▸ **Exercise data**:
+===+
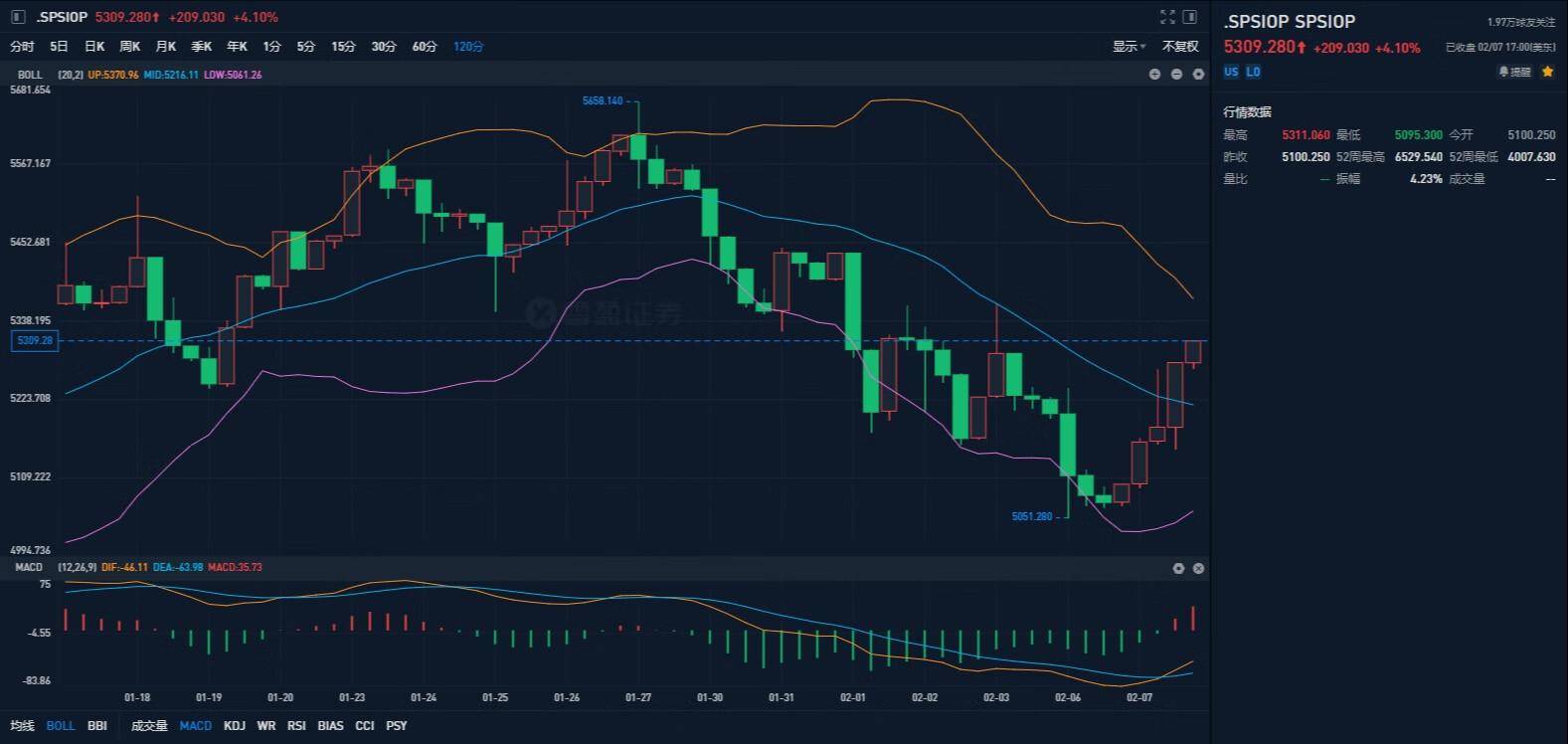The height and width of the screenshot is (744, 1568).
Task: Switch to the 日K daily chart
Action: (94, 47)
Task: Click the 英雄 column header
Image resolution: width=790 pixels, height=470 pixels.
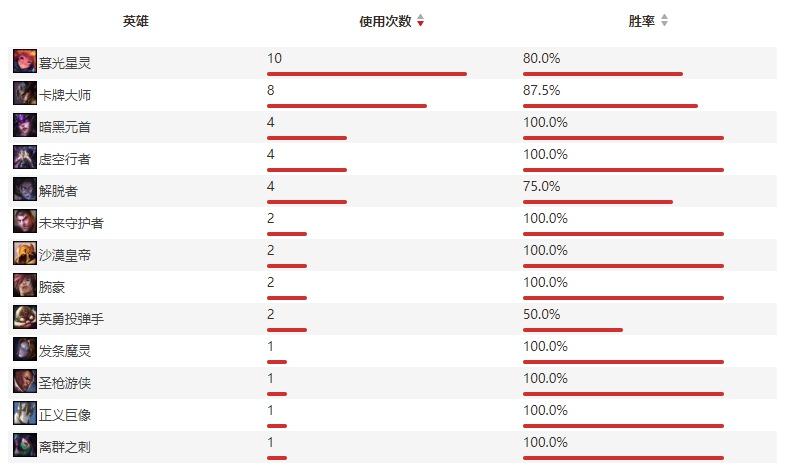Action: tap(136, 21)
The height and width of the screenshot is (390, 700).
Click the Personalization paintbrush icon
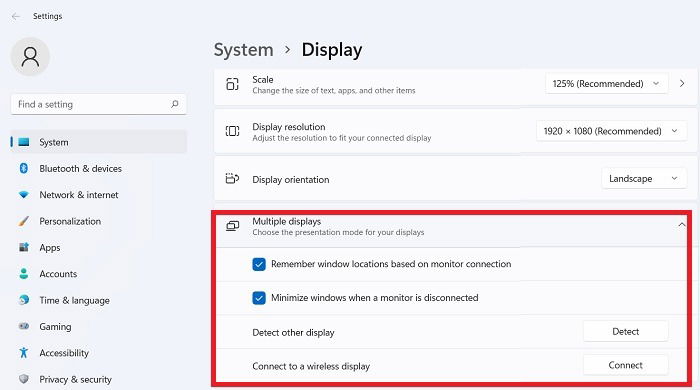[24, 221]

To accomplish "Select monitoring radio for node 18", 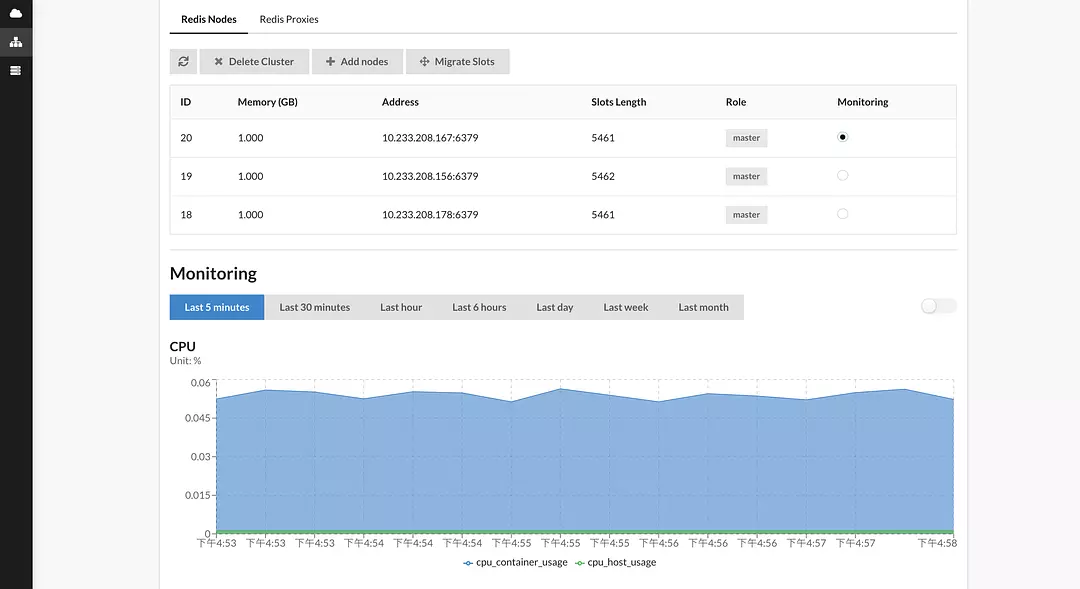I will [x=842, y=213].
+===+
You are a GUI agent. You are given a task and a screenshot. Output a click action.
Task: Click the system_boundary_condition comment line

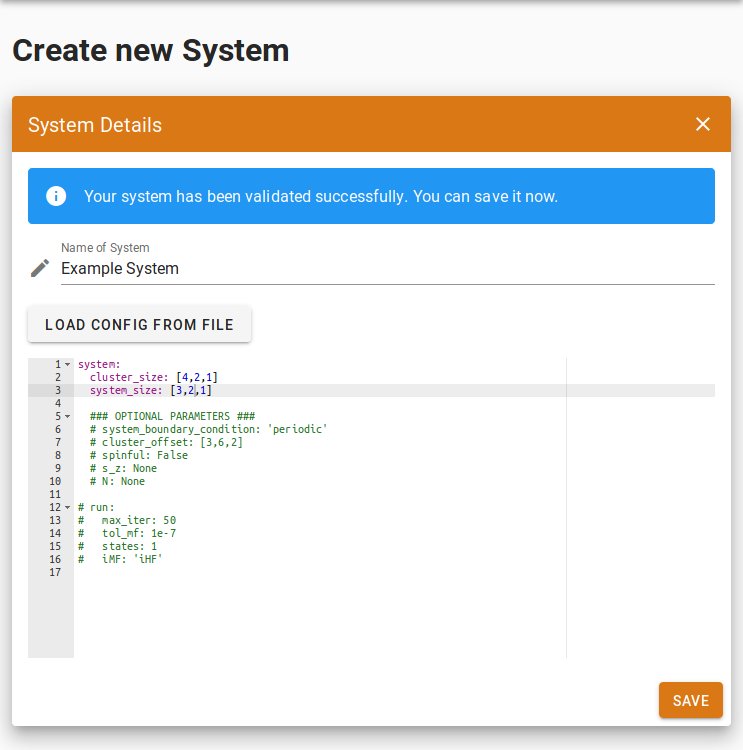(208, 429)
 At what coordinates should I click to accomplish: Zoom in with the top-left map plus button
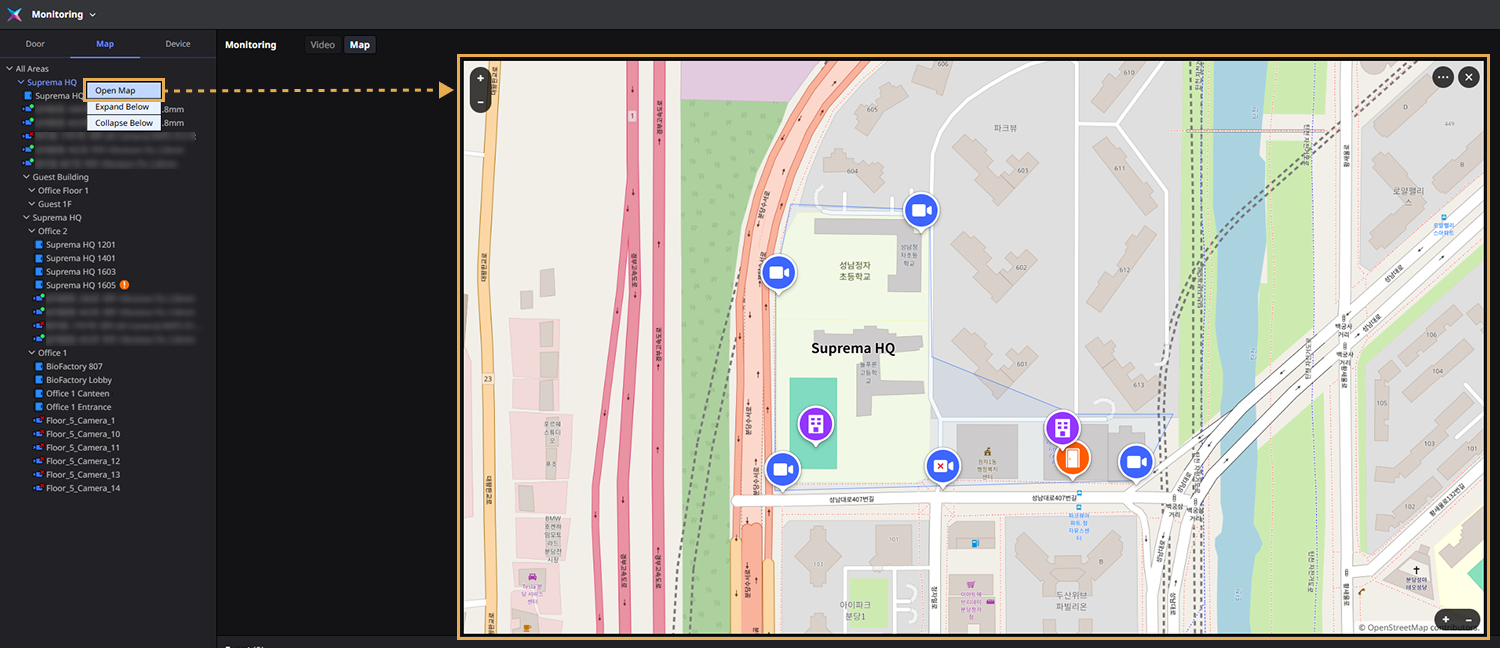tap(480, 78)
+===+
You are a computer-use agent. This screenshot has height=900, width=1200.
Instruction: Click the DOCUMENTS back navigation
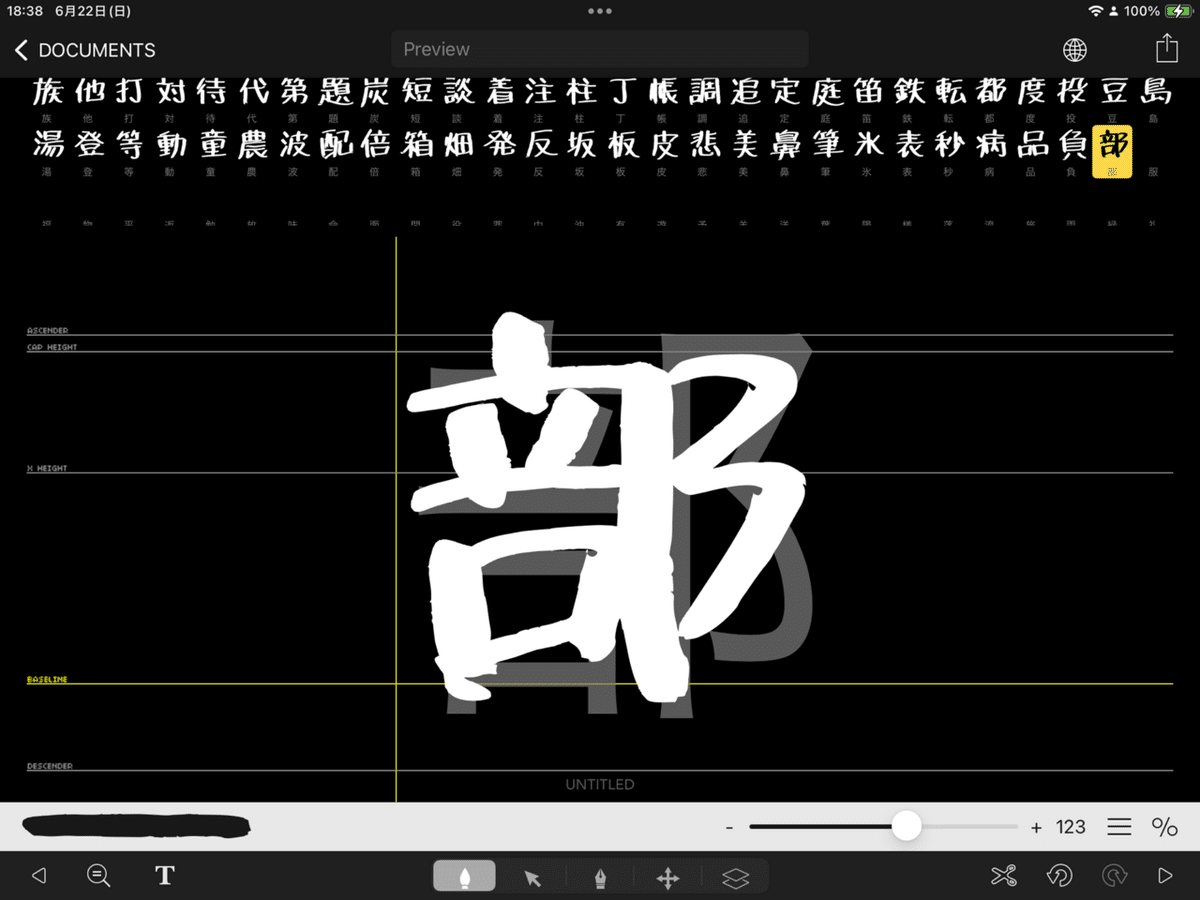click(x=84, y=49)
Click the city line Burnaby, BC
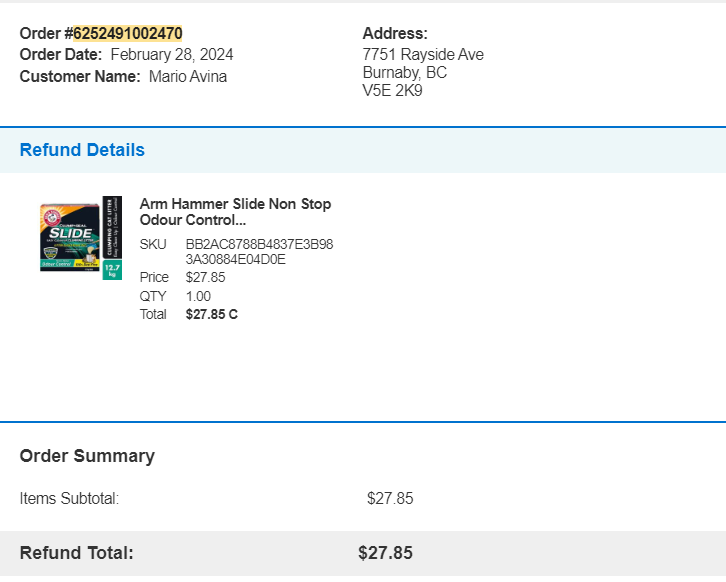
+===+
▸ **Your goal**: Your response should contain each line of the entries above that holds the string "agent".

▸ **Reply to the exercise**:
You are a GUI agent. You are given a task and a screenshot. Output a click action.
You are a computer-use agent. This screenshot has height=900, width=1200.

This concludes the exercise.